Abbiamo creduto che la democrazia liberale si fosse diffusa e legittimata grazie ai suoi pregi intrinseci. Forse l’attaccamento popolare alla democrazia ha avuto matrici meno profonde e meno durevoli quali il prolungarsi di condizioni di non belligeranza e di crescita economica. Ci siamo illusi in una crescita illimitata, che avrebbe spostato l’attenzione delle popolazioni verso i beni immateriali e la riduzione delle povertà. Invece, «man mano che hanno perso la capacità di rispondere ai bisogni dei cittadini, le democrazie liberali sono entrate in una profonda “crisi di rendimento”. I movimenti populisti in ascesa in tutto il mondo stanno sfruttando questa crisi per demolire elementi chiave del sistema». «Abbiamo avuto un’erosione strisciante della democrazia via via che gli ambiti di intervento delle politiche pubbliche sono stati sottratti uno dopo l’altro alla discussione popolare, la capacità del popolo di influenzare la politica si è drasticamente ridotta». La demagogia populista fa breccia grazie a questa carenza performativa. Paesi popolosi, potenti o influenti come India, Stati Uniti, Russia, Brasile, Messico, Filippine, Turchia, Venezuela e Italia sono nelle mani di governi populisti.

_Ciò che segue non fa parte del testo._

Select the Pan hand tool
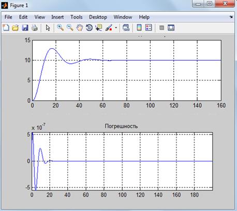point(80,27)
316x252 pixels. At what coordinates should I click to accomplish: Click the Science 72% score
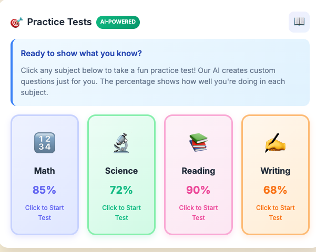(121, 190)
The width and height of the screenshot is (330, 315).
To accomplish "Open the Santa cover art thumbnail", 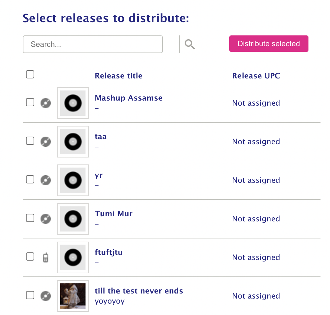I will 73,296.
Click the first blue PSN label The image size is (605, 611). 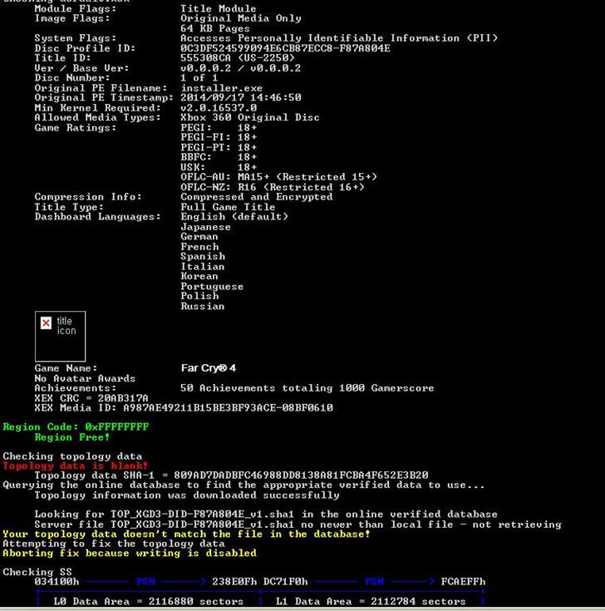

Il prossimo articolo esaminerà tre grandi mutamenti intervenuti negli ultimi decenni. «Una volta, le democrazie liberali potevano garantire ai cittadini un aumento molto rapido degli standard di vita. Oggi non è più così. Una volta, le élite politiche controllavano i mezzi di comunicazione più importanti, ed erano in grado di escludere le opinioni radicali dalla vita pubblica. Oggi gli outsider della politica possono diffondere bugie e odio a profusione. Una volta, l’omogeneità dei cittadini era un elemento chiave per il funzionamento delle democrazie liberali. Oggi i cittadini devono imparare a vivere in una democrazia molto più equa ed eterogenea».